RECORDS FOR PROCESSING:
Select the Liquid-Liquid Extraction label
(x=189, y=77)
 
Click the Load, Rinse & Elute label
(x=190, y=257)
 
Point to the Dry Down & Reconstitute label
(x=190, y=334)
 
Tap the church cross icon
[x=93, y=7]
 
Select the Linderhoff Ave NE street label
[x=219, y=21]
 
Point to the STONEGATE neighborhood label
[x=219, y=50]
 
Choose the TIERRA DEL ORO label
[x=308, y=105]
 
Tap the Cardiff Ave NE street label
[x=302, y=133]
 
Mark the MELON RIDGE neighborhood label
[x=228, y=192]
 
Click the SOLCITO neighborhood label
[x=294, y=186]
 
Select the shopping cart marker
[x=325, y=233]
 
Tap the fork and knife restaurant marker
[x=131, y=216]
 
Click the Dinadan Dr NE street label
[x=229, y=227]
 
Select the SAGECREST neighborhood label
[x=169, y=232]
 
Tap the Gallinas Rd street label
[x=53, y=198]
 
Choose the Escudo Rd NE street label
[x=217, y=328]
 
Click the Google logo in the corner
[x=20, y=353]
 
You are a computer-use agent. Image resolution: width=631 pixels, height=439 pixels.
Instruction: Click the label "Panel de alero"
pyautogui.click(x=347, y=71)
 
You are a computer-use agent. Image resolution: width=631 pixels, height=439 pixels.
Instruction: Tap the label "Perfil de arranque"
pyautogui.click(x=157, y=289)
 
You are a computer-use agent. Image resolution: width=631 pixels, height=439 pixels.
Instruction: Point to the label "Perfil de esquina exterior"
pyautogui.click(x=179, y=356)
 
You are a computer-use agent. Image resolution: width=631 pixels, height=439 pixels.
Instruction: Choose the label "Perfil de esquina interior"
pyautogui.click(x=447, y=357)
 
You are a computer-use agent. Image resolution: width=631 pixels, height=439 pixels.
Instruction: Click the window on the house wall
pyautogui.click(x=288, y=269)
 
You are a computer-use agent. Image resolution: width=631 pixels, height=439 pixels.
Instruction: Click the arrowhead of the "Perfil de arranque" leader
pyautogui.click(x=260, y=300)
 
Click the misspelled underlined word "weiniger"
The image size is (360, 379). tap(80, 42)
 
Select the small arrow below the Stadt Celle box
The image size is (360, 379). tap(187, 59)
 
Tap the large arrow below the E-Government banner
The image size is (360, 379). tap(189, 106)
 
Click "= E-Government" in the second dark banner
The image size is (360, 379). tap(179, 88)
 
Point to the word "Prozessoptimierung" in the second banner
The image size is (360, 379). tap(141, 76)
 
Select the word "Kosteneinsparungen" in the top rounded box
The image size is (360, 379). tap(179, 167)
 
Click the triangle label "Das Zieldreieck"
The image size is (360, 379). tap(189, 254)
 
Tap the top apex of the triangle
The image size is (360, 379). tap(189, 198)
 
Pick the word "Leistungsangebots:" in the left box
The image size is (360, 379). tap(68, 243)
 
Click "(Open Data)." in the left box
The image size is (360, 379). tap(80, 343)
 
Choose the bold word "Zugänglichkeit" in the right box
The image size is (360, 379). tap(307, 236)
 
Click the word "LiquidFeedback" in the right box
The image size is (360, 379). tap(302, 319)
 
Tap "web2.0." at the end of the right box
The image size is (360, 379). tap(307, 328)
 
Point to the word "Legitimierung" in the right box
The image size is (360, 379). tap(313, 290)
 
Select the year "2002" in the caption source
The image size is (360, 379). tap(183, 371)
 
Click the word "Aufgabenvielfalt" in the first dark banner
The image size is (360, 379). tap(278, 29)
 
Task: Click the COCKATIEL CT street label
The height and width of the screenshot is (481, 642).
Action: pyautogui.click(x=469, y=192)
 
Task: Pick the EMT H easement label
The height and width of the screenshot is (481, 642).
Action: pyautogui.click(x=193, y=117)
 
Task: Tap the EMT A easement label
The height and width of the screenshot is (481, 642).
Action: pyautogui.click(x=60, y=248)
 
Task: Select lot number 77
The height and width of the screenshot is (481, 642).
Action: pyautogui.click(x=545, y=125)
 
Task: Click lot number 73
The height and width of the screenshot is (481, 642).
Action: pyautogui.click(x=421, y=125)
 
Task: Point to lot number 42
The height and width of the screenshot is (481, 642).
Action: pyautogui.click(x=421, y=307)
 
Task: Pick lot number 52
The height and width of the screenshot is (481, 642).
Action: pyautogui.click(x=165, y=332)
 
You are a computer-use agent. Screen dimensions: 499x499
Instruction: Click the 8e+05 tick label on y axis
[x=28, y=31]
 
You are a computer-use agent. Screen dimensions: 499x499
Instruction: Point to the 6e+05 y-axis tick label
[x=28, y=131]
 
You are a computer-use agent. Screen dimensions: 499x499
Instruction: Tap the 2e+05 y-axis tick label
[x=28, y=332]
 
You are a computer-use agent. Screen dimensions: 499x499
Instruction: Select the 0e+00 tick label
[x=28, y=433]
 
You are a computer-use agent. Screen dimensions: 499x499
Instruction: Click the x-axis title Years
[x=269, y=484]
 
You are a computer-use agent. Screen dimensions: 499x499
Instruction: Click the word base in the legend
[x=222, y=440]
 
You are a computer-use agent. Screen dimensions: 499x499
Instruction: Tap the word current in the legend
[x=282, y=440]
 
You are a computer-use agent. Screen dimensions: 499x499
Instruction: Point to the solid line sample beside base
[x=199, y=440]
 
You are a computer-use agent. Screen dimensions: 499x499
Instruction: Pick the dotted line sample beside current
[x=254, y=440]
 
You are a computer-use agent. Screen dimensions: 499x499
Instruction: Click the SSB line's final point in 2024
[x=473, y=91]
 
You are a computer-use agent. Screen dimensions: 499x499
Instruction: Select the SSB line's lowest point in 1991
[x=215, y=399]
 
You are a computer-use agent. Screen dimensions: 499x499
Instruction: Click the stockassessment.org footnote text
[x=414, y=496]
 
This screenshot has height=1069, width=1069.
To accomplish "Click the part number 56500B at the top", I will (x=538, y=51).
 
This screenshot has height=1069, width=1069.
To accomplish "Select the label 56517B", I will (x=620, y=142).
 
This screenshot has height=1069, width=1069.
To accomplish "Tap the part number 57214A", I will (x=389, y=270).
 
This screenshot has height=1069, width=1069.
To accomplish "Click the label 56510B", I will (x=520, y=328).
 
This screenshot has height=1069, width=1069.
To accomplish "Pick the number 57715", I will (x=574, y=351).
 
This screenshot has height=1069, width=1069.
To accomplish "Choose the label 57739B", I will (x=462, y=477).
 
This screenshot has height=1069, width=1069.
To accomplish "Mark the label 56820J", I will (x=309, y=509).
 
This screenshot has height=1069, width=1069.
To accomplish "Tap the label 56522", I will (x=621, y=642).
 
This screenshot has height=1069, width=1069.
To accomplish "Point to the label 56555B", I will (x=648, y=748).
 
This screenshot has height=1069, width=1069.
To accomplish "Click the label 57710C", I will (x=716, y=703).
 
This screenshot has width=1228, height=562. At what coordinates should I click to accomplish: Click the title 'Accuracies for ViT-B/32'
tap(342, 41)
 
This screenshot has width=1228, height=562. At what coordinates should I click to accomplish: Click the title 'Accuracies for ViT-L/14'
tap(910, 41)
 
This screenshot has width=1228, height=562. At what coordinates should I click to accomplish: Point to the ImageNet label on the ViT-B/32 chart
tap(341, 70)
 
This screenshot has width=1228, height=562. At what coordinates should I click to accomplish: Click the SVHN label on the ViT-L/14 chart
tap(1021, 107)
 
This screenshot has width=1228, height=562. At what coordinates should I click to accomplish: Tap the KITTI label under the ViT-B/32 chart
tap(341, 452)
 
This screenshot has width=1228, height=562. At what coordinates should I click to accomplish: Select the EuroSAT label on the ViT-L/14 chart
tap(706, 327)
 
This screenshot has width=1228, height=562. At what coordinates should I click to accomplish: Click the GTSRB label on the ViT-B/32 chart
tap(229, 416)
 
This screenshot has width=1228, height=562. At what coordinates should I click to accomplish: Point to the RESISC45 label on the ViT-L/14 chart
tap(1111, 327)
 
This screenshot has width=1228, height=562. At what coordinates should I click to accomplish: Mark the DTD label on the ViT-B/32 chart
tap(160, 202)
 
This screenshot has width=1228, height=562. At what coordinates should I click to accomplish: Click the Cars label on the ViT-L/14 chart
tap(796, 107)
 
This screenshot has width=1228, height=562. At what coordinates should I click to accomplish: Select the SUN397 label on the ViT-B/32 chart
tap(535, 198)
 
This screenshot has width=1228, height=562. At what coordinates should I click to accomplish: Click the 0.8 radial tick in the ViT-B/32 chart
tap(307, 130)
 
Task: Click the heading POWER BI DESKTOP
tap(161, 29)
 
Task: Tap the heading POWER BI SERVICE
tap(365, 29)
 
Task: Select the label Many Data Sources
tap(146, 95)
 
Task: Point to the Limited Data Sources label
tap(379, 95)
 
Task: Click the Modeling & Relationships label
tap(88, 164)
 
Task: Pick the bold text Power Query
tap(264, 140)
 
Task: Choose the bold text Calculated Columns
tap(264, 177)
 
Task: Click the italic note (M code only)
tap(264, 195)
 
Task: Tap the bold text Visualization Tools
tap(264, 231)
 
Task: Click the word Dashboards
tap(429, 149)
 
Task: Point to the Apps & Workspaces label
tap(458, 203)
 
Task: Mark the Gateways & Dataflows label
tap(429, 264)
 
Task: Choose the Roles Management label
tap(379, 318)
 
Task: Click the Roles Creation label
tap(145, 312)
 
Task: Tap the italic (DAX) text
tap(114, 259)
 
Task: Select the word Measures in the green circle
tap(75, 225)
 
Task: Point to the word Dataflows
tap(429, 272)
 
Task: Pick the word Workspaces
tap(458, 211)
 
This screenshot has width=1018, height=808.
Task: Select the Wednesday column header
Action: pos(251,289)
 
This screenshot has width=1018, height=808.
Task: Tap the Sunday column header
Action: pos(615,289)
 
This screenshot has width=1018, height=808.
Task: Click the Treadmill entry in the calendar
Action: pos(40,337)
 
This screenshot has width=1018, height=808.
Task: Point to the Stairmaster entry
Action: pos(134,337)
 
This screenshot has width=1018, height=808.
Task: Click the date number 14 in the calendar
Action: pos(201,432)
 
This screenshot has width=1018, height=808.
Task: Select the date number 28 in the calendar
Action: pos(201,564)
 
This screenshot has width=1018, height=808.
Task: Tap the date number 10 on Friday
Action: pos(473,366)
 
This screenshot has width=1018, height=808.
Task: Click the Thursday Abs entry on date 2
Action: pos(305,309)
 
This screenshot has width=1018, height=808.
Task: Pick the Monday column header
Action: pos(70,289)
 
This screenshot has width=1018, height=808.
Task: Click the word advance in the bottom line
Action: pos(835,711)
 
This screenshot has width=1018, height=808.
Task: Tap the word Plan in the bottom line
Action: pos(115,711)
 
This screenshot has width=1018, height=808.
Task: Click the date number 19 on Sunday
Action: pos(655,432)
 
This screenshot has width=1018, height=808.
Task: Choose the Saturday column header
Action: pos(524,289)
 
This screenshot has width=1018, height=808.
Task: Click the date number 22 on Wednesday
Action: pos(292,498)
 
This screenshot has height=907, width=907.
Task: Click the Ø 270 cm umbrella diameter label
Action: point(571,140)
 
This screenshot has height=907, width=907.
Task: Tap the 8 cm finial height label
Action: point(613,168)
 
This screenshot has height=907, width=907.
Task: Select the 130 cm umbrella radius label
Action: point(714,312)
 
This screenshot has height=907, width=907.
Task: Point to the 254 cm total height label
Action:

WHAT TO WORK ON: Reproduce, unchanged, the part of the listing that begins with the line containing "ImageNet label on the ViT-B/32 chart" and ends with the line containing "tap(341, 70)", including both of those lines.

FINISHED TASK:
This screenshot has width=1228, height=562. At what coordinates should I click to accomplish: Point to the ImageNet label on the ViT-B/32 chart
tap(341, 70)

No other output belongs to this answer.